Return the lines beginning at the one that contains "You are a computer-use" and running to the end of the records, exactly and with nothing else. Omit pictures.

SOURCE MATERIAL below:

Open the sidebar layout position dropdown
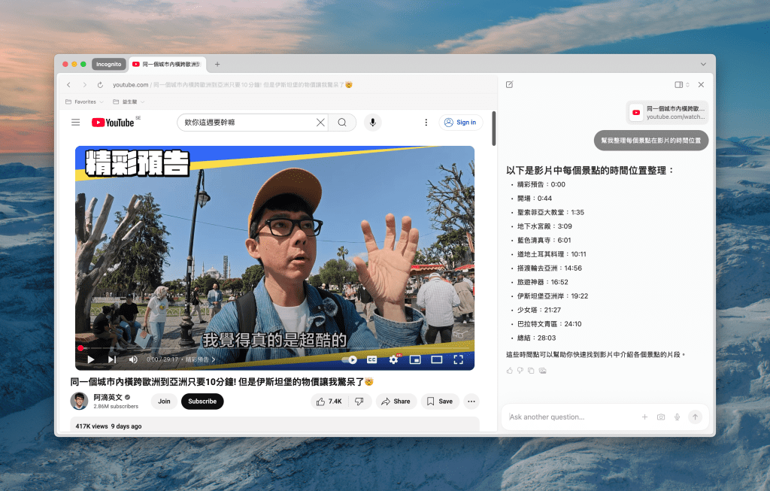Image resolution: width=770 pixels, height=491 pixels. (682, 85)
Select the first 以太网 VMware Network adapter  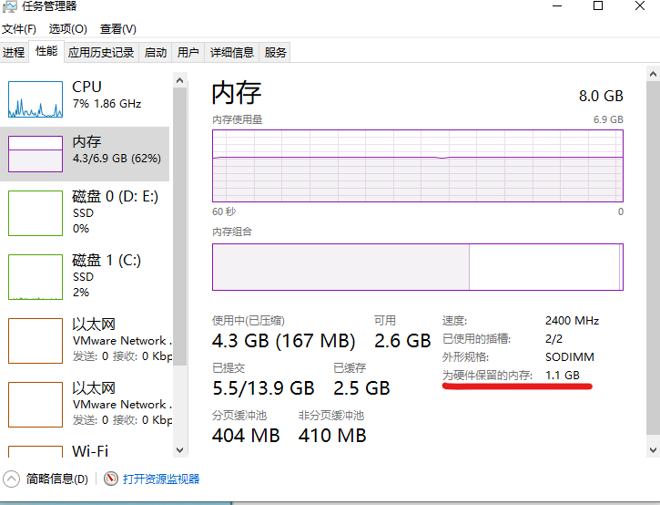[x=85, y=340]
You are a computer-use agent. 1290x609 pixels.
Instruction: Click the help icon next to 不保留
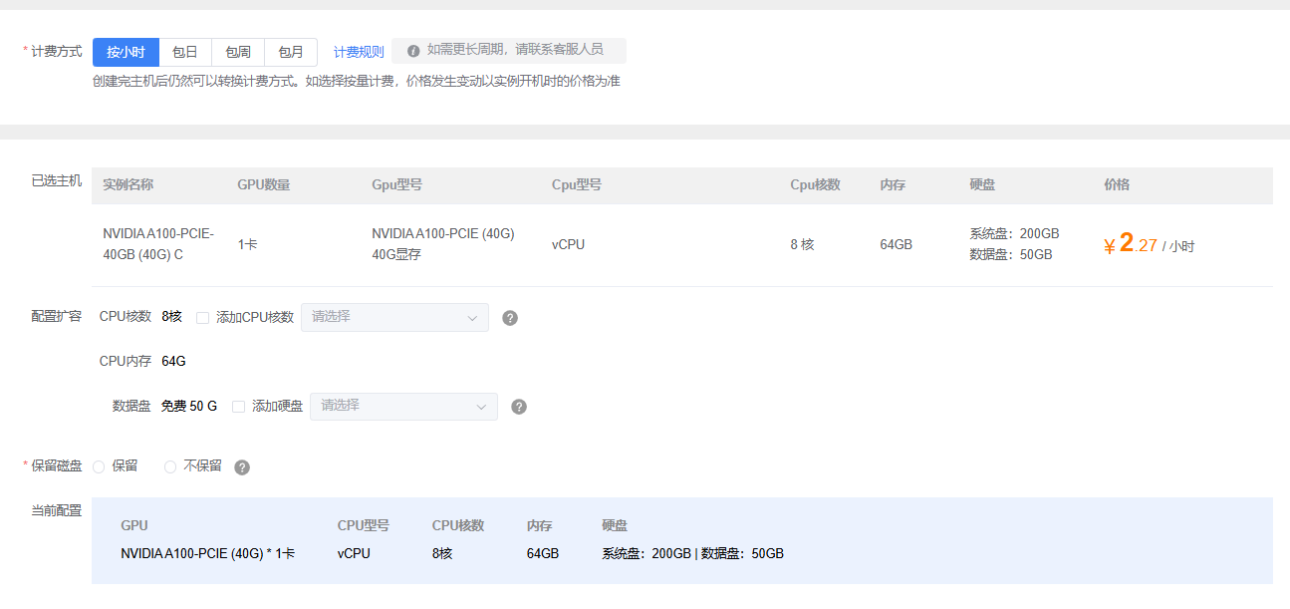click(242, 467)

End of SOURCE MATERIAL.

OUTPUT OF THE TASK >>
You are a computer-use agent. 1290x609 pixels.
Instruction: Click the help icon next to 不保留
click(242, 467)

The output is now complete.